[BEGIN Text section]

[Distutils] Q about best practices now (or near future)

Nick Coghlan ncoghlan at gmail.com
Thu Jul 18 05:44:58 CEST 2013


On 18 July 2013 10:33, Vinay Sajip <vinay_sajip at yahoo.co.uk> wrote:
> Nick Coghlan <ncoghlan <at> gmail.com> writes:
> More importantly, it doesn't seem like the PEP process has been followed, as
> other proposed alternatives (I mean the approach of "python -m getpip", as
> well as my specific suggested getpip.py) have not received adequate review
> or obvious negative feedback, nor have the pros and cons of bootstrapping
> vs. bundling been presented coherently and then pronounced upon.

Then (help) write the missing PEP! PEP's don't appear out of nowhere,
they happen because people write them. That's why I sent a request to
the list explicitly asking for someone to write a competitor to PEP
439 *because* I wasn't going to accept it, so we need something else
to champion one or more of the alternatives. So far, Paul Nasrat is
the only person who offered to take on that task, and he has yet to
respond to my acceptance of that offer (which I'm not reading too much
into at this point - I only sent that reply a day or two ago, and I
expect that like the rest of us, Paul has plenty of other things to be
working on in addition to Python packaging).

[END Text section]
[BEGIN Supplied information]

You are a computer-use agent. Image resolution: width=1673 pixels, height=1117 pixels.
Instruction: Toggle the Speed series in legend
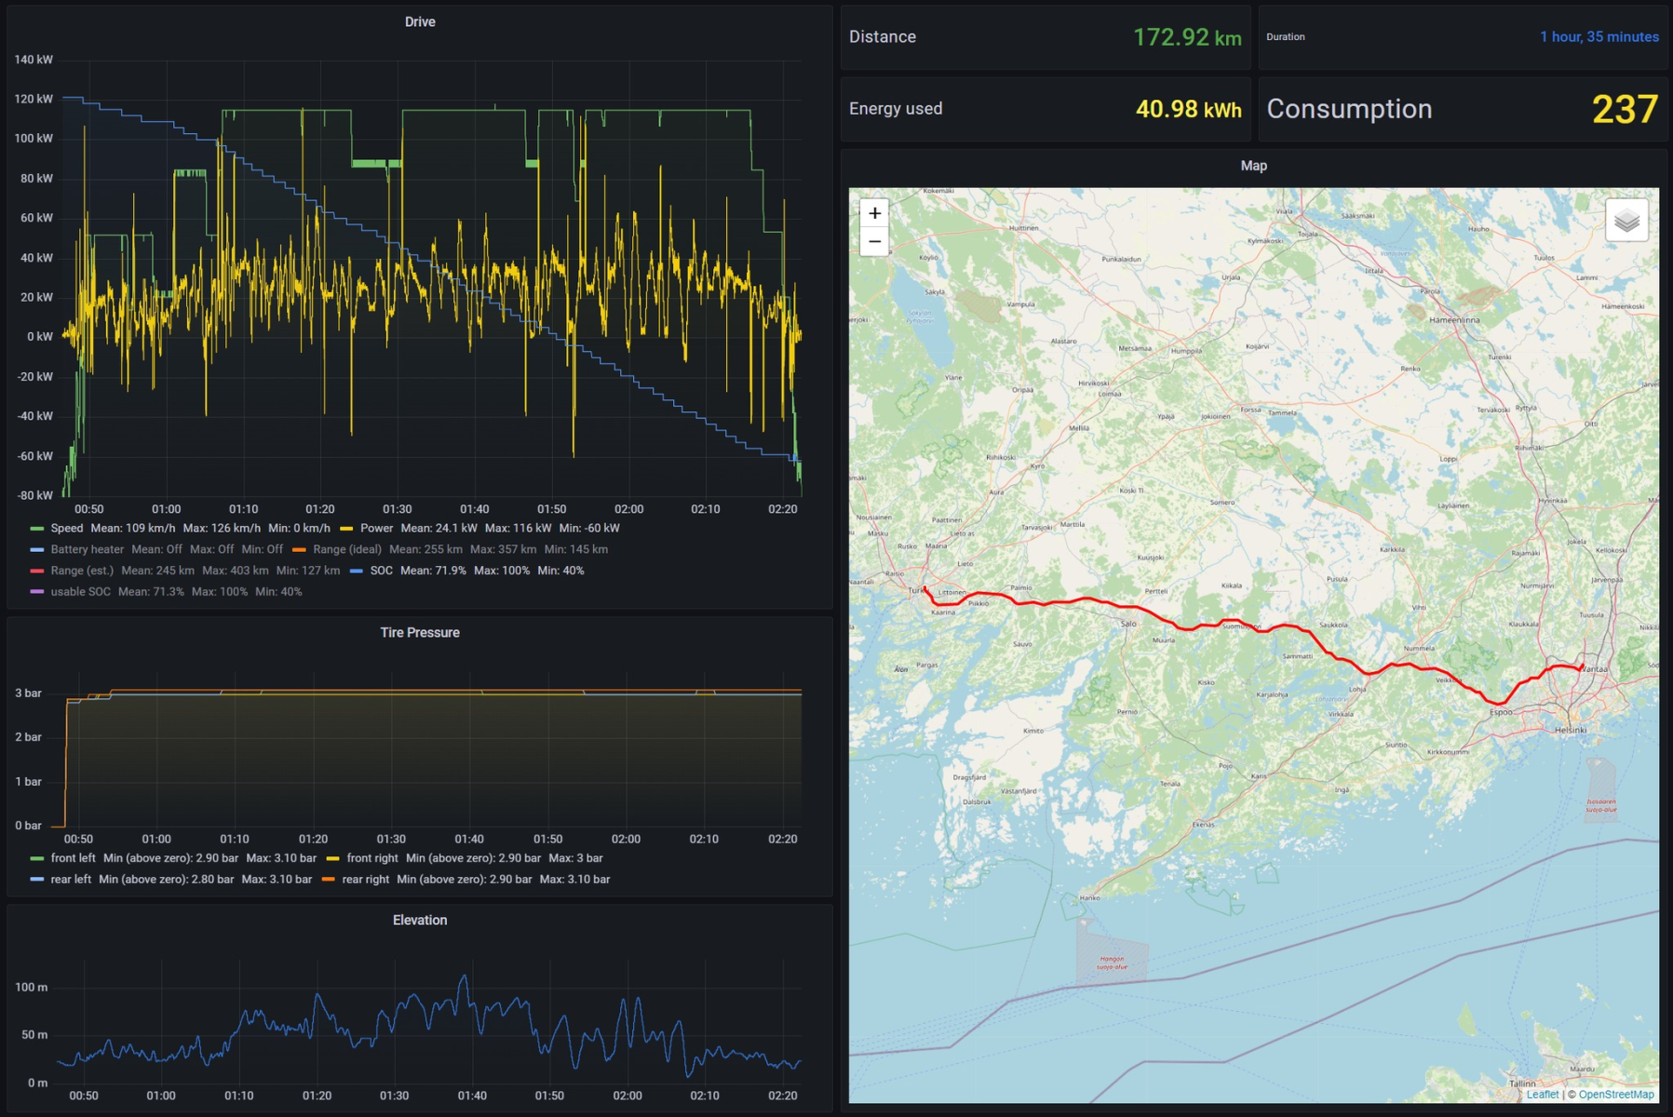pyautogui.click(x=66, y=528)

[END Supplied information]

Exercise task -
Reproduce the full mailing list post about bootstrapping pip and the PEP process, word for word.

Finished exercise -
[Distutils] Q about best practices now (or near future)

Nick Coghlan ncoghlan at gmail.com
Thu Jul 18 05:44:58 CEST 2013


On 18 July 2013 10:33, Vinay Sajip <vinay_sajip at yahoo.co.uk> wrote:
> Nick Coghlan <ncoghlan <at> gmail.com> writes:
> More importantly, it doesn't seem like the PEP process has been followed, as
> other proposed alternatives (I mean the approach of "python -m getpip", as
> well as my specific suggested getpip.py) have not received adequate review
> or obvious negative feedback, nor have the pros and cons of bootstrapping
> vs. bundling been presented coherently and then pronounced upon.

Then (help) write the missing PEP! PEP's don't appear out of nowhere,
they happen because people write them. That's why I sent a request to
the list explicitly asking for someone to write a competitor to PEP
439 *because* I wasn't going to accept it, so we need something else
to champion one or more of the alternatives. So far, Paul Nasrat is
the only person who offered to take on that task, and he has yet to
respond to my acceptance of that offer (which I'm not reading too much
into at this point - I only sent that reply a day or two ago, and I
expect that like the rest of us, Paul has plenty of other things to be
working on in addition to Python packaging).